Contact us by email at [email protected], via our portal at privacy.beubble.com, or by postal mail. We will verify your identity and respond within one month.

Jurisdiction

Any dispute shall first be submitted to an amicable settlement process initiated by filling out the official contact form. If unresolved, a mandatory videoconference settlement meeting shall be held. Failing an amicable resolution through these steps, the courts of the jurisdiction of the siege social of Beubble Company shall have exclusive jurisdiction.

5. Personal Data Relating to Children

Our Services are not intended for children, and we do not knowingly collect or process Personal Data relating to children. If we discover, or are notified by a third party, that Personal Data belonging to a child has been collected, we will investigate and, where appropriate, take the necessary steps to delete such Personal Data, to the extent permitted by applicable law.

6. Changes and Contact

Any changes to this Policy will be notified by email or on our website 30 days before they become effective. Continuing to use our Services after notification means you accept the updated Policy.

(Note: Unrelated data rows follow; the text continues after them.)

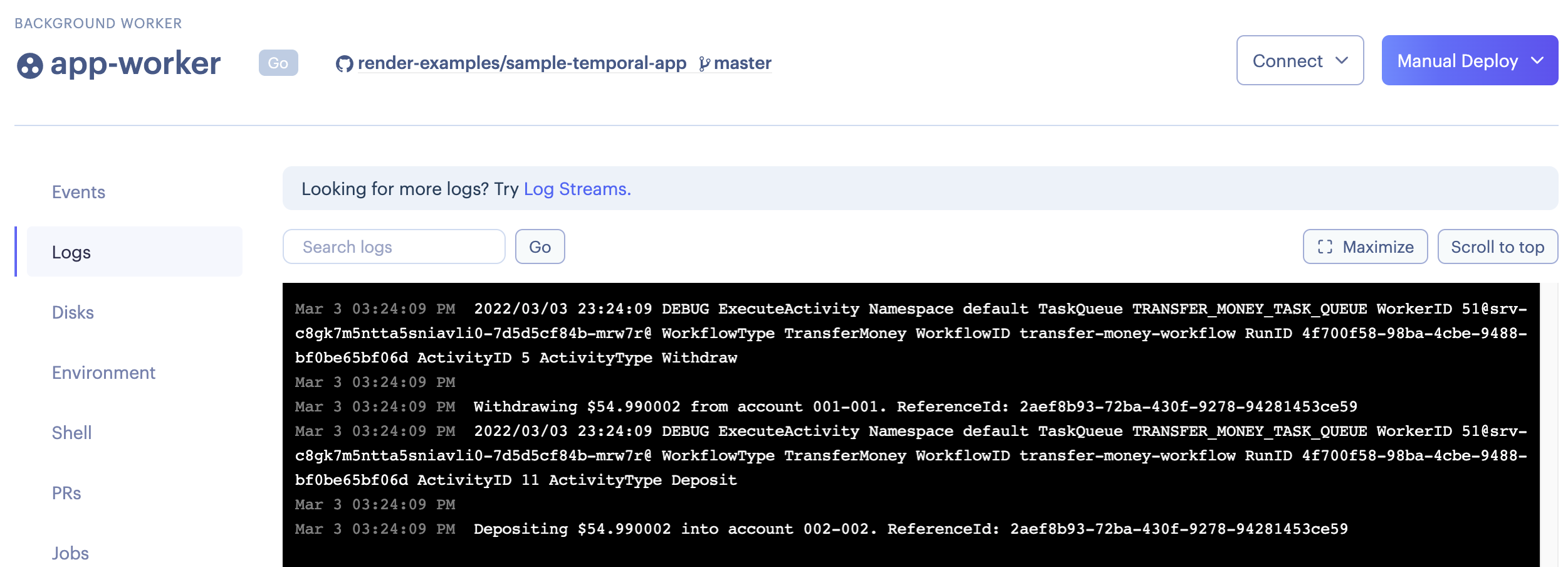Follow the Log Streams link

coord(577,189)
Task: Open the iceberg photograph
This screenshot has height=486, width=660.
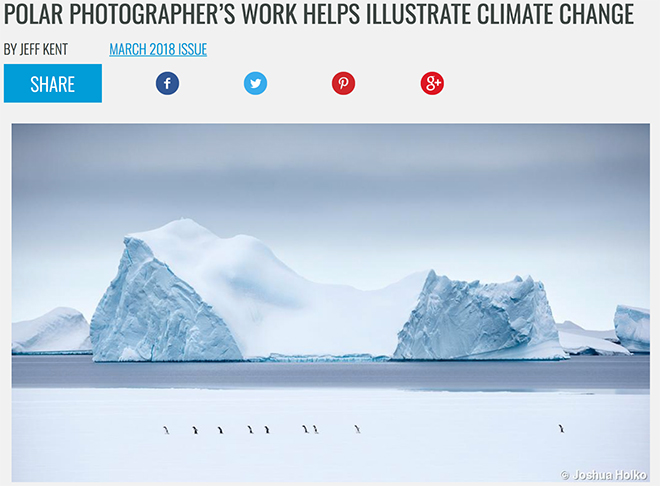Action: coord(330,303)
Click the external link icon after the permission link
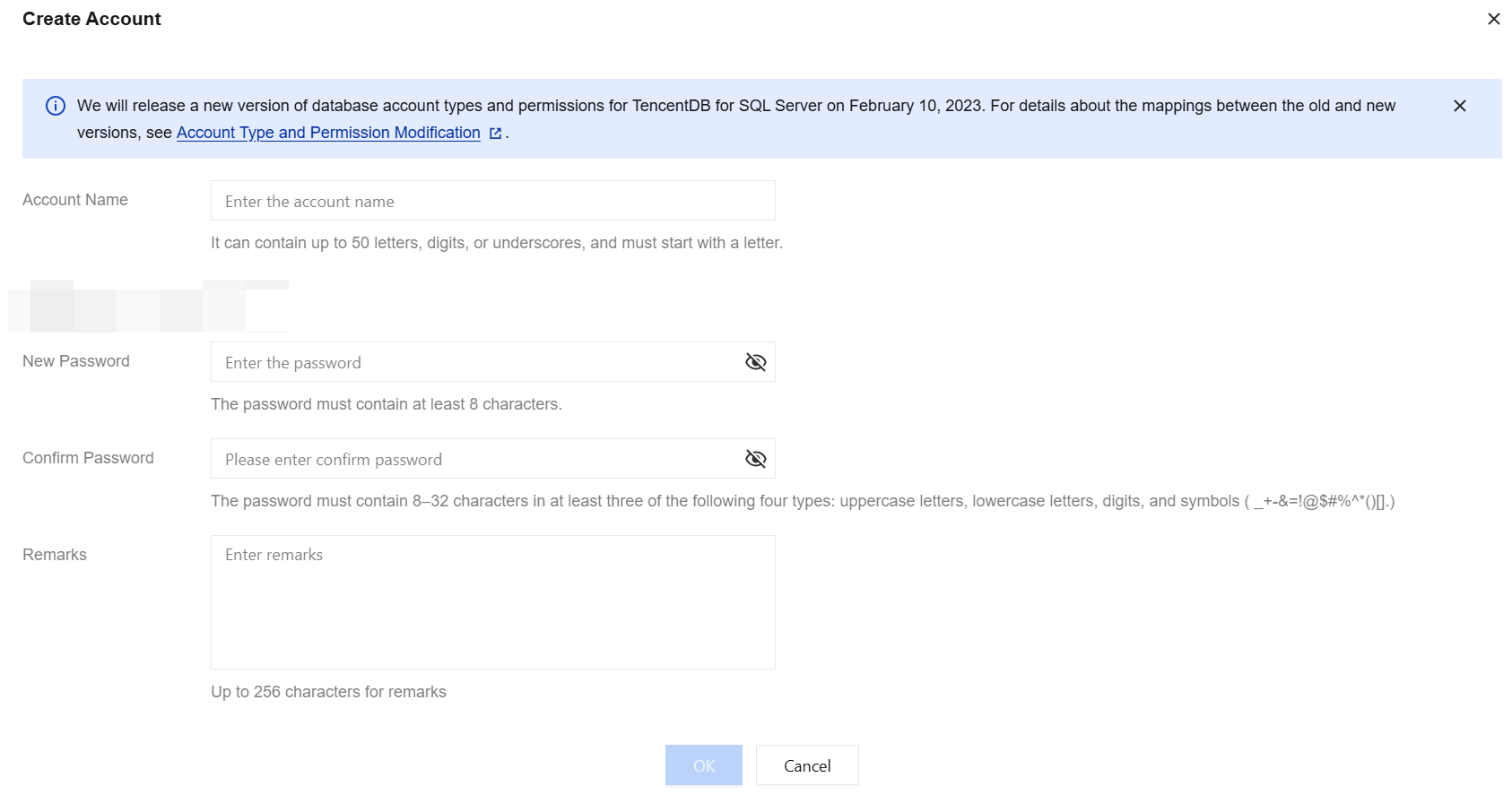The image size is (1512, 795). (495, 134)
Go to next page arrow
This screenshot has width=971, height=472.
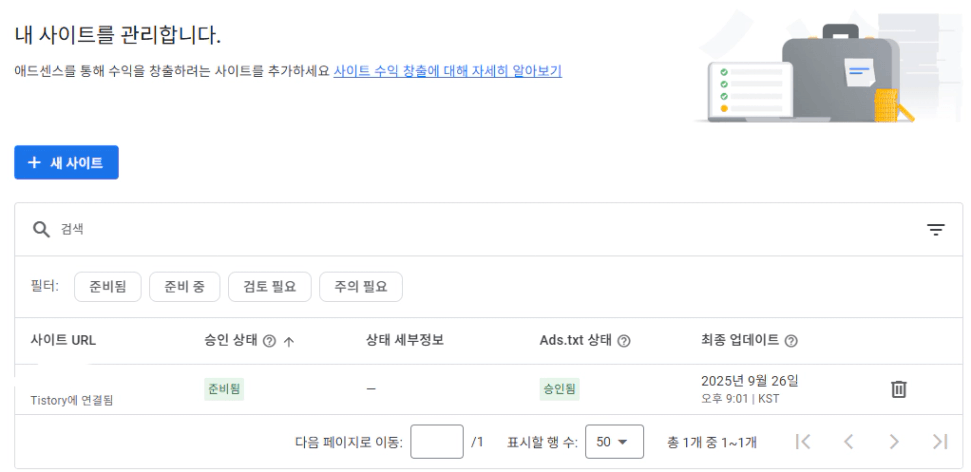pyautogui.click(x=894, y=441)
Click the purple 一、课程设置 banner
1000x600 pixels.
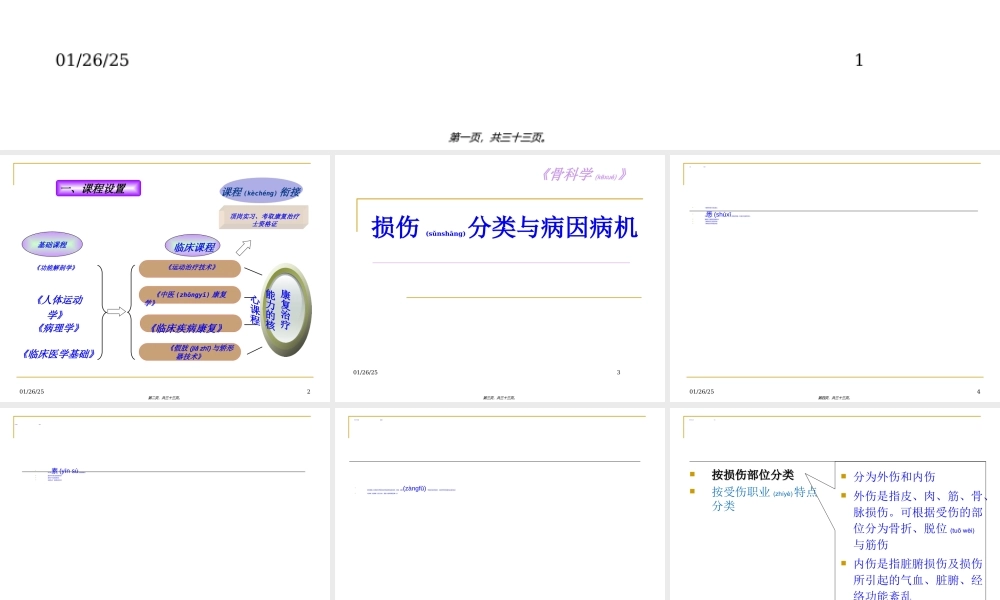point(100,188)
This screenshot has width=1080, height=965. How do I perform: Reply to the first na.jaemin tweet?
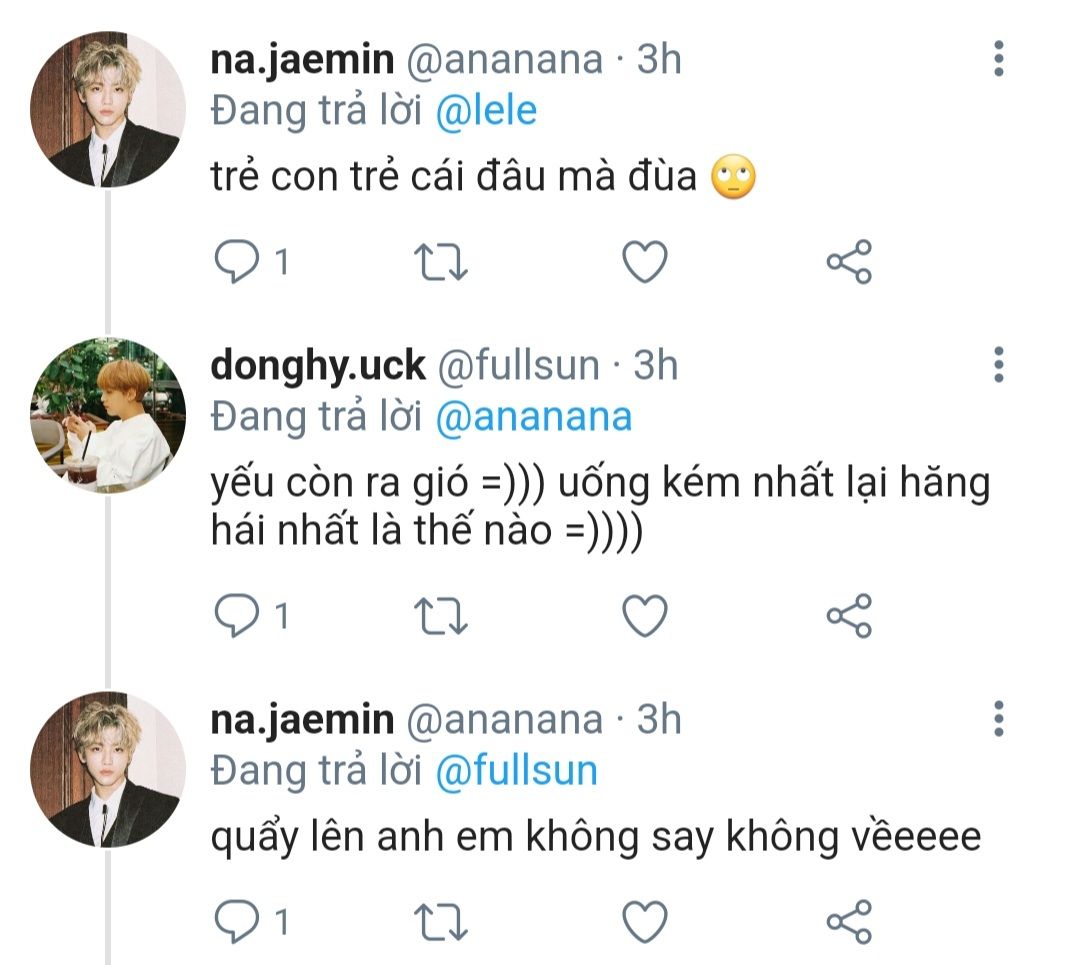pos(237,262)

7. Annex– Privacy Provisions for the EEA, United Kingdom, and Switzerland

If you access or use the Services while located in the EEA, the United Kingdom, or Switzerland (collectively, the “European Region”), the following additional provisions apply.

Legal bases for processing

We process your Personal Data only when allowed under applicable laws.

The legal grounds on which we rely correspond to the purposes outlined in this Privacy Policy and may include, as appropriate:

Your consent
The performance of a contract with you
Compliance with our legal obligations
Our legitimate interests or those of third parties

PLEASE BE AWARE THAT DECLINING TO PROVIDE CERTAIN TYPES OF PERSONAL DATA MAY LIMIT THE FUNCTIONALITY OF SOME ASPECTS OF THE SERVICES.

Processing Purpose	Personal Data Categories	Legal Bases
Provision of Basic Services This purpose includes creating and managing your account, secure authentication, executing voice and text commands, accessing PDF documents, integrating with connected services, and providing technical support.	- Account Data: identifiers, preferences, settings - User Content: queries, commands, analyzed documents - Technical Data: cookies, authentication tokens, connection logs - Session Data: conversation history, interaction contexts	- Contract Performance: These processing activities are necessary to provide the features you explicitly request when using our service. Without this data, we could not execute your commands or maintain your account.
AI Model Improvement This purpose aims to train and optimize our artificial intelligence algorithms, improve response accuracy, develop new features, and research usage patterns.	- Usage Data: interactions, behaviors, implicit preferences - Performance Data: response quality, processing time, errors - Aggregated Data: usage statistics, general trends - Technical Data: performance metrics, system logs	- Explicit Consent: We request your specific authorization for this purpose. You can withdraw your consent at any time. - Legitimate Interests: For anonymized data, we rely on our legitimate interest in improving our services.
Security and Compliance This purpose includes protecting our systems, fraud prevention, detecting abusive activities, responding to legal obligations, and maintaining compliance evidence.	- Audit Data: security logs, activity traces - Technical Data: IP addresses, browser information - Regulatory Data: consent evidence, transaction history - Security Signals: suspicious behaviors, intrusion attempts	- Legal Obligation: We are required to retain certain data to comply with regulatory requirements. - Legitimate Interests: We have a legitimate interest in protecting our systems and users from malicious activities.
Communication and Support This purpose covers sending important notifications, transactional communications, responding to assistance requests, and informing about critical updates.	- Contact Details: email, contact numbers - Preferences: languages, communication channels - History: support conversations, incident tickets - Metadata: timestamps, interaction frequencies	- Contract Performance: These communications are essential to inform you of changes affecting your service. - Consent: For marketing communications, we rely on your prior consent.